4. Jim Fassel, 58-53-1: Fassel was also named Coach of the Year in his first season at the helm of the Giants, in 1997, and went on to coach a total of 112 games, through the 2003 season. He had a .523 winning percentage, and led the Giants to a Super Bowl appearance, and, like Sherman, couldn't quite reach the top of the mountain. Unfortunately, all three seasons that Fassel's teams qualified for the postseason, disaster loomed in each one. There were the meltdowns against the Minnesota Vikings (in '97) and 49ers (in '02) along with the beatdown by the Baltimore Ravens in the Super Bowl that followed the 2000 season. Fassel, who had a 2-3 postseason record, will always be remembered for his "chips to the middle of the table" playoff guarantee that came true in 2000. Little-known fact: He played quarterback for the Hawaiians of the short-lived World Football League in 1974 and '75.
3. Bill Parcells, 77-49-1: Parcells (along with George Young) was instrumental in turning the Giant franchise around for good and molding them into a model, winning organization, when he became head coach in 1983. He first joined the Giants in 1979 as the defensive coordinator, briefly left for a year with the New England Patriots, and then returned in '81, when he changed the defense to a 3-4 configuration. He was named the Coach of the Year in '86, had an 8-3 playoff record and, of course, led his team to two Super Bowls while having the honor of being the first coach to be dunked with Gatorade. He deserves to be enshrined in the Pro Football Hall of Fame, if only for his ability to handle Lawrence Taylor. He coached the Giants for a total of 127 games, for a .611 winning percentage. Little-known facts: His real name is Duane Charles Parcells. When he moved from Hasbrouck Heights to Oradell as a high school student, he was constantly mistaken for another boy, whose name was Bill. Parcells liked "Bill" better than "Duane" so he took that as his nickname. He was a three-sport star in high school, playing quarterback, pitcher and center in basketball, and was drafted by the Detroit Lions, but was cut before he could play a game in the NFL.
2. Tom Coughlin, 78-56: Coughlin has survived living on the hot seat for much of his Giants career, and is now possibly on his way to Canton with two Super Bowl wins and counting (not to mention building the Jacksonville Jaguars from scratch and leading them to a pair of Conference Championship Games). And his two championship teams were underdogs by any measure, so his coaching played a big hand in both titles. He arrived in 2004, along with Eli Manning, and has coached 134 games, with a .582 winning percentage and an 8-3 playoff record. Little-known facts: He set his high school's single-season touchdown record, which still stands, at 19. He shared a backfield, while attending Syracuse, with Larry Csonka and Floyd Little, and his RA was Jim Boeheim.

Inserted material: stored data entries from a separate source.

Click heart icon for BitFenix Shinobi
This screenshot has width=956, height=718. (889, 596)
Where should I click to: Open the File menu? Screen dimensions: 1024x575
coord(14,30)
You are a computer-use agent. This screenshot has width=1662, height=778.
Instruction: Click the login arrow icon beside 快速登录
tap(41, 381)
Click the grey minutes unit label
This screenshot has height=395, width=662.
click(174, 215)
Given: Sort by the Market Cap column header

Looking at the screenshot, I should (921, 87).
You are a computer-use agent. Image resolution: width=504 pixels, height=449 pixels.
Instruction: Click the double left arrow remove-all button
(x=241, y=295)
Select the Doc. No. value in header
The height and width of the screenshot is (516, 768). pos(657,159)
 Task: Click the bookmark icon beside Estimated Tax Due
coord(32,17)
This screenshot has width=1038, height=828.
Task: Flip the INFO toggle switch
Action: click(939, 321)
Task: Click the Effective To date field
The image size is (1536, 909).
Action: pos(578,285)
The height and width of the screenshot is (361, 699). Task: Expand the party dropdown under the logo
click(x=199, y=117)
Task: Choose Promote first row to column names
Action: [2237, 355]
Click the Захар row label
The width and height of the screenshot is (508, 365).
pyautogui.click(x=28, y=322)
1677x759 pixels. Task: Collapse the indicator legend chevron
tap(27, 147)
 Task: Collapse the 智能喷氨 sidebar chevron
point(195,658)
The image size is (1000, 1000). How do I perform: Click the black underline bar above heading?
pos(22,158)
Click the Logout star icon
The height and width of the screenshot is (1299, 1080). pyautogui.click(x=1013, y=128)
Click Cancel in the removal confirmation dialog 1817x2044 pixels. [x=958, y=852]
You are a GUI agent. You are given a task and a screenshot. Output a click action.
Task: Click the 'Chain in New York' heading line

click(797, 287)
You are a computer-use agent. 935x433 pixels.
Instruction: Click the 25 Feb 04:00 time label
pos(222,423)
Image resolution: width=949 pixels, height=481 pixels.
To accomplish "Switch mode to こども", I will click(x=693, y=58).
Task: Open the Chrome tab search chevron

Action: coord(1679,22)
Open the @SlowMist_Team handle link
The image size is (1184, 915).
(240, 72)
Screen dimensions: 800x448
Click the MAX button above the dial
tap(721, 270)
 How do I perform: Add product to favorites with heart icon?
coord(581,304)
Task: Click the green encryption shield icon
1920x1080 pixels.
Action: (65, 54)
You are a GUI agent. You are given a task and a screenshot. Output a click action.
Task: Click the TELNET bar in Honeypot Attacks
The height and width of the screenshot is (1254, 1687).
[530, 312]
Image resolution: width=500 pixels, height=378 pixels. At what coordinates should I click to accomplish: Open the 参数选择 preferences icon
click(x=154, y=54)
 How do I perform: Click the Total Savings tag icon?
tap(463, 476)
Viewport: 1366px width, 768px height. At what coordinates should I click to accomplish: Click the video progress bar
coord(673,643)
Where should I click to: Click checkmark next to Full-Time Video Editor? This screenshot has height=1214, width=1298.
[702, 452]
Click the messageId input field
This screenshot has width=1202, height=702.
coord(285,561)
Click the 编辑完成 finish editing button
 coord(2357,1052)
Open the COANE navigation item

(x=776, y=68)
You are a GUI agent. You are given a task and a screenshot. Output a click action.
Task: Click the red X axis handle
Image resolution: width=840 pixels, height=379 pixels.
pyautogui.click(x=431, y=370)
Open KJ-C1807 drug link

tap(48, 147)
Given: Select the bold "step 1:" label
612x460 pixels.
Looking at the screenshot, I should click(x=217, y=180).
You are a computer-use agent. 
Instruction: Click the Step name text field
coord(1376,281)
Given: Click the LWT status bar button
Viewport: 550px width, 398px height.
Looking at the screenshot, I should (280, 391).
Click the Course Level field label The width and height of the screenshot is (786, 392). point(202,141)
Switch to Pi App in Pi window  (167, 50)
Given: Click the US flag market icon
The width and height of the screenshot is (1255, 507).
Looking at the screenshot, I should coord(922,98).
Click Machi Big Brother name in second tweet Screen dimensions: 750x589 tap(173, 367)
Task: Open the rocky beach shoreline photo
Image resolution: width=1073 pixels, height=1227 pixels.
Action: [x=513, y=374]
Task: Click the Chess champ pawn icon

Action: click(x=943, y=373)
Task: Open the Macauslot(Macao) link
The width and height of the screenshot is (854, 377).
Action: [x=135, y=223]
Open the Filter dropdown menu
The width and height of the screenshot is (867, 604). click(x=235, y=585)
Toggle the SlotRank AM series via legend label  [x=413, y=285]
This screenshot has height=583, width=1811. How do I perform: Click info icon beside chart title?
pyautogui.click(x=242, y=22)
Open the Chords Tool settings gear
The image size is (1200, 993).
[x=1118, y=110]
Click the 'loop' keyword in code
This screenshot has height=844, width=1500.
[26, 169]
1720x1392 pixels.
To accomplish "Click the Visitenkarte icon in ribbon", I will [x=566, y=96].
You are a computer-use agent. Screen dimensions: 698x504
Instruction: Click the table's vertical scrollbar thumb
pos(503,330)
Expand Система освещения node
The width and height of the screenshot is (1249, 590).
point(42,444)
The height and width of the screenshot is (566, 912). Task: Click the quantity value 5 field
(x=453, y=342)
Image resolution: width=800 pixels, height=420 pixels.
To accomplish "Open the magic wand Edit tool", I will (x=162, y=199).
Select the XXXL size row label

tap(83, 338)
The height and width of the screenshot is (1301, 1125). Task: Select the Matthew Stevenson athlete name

1. Steve Owen, 153-100-17: Owen was sold to the Giants by the Cleveland Bulldogs and was the captain on the Giants' first-ever NFL Championship team, in 1927 (there were no title games yet -- whichever team finished the season with the best record was crowned the champion). He became a co-player/coach in 1930, and then the full-time head coach in 1931 (though he was still an active player that season). He led the Giants to a championship in 1934, when his Giants defeated the Chicago Bears in what has become known as the Sneakers Game, and also in 1938, beating the Green Bay Packers. Owen had a 2-8 playoff record, and coached the Giants through the 1953 season, when he retired. He never signed a contract with the Maras, only having a handshake agreement in his two-plus decades as coach. Owen was an innovator, who created the A formation on offense and the umbrella defense. He's a member of the Pro Football Hall of Fame. (Note: Pro Football Reference.com has his coaching record at 151-100-17, the Pro Football Hall of Fame.com site states his record is 155-108-17 and the Giants' own Web site has him at 153-100-17).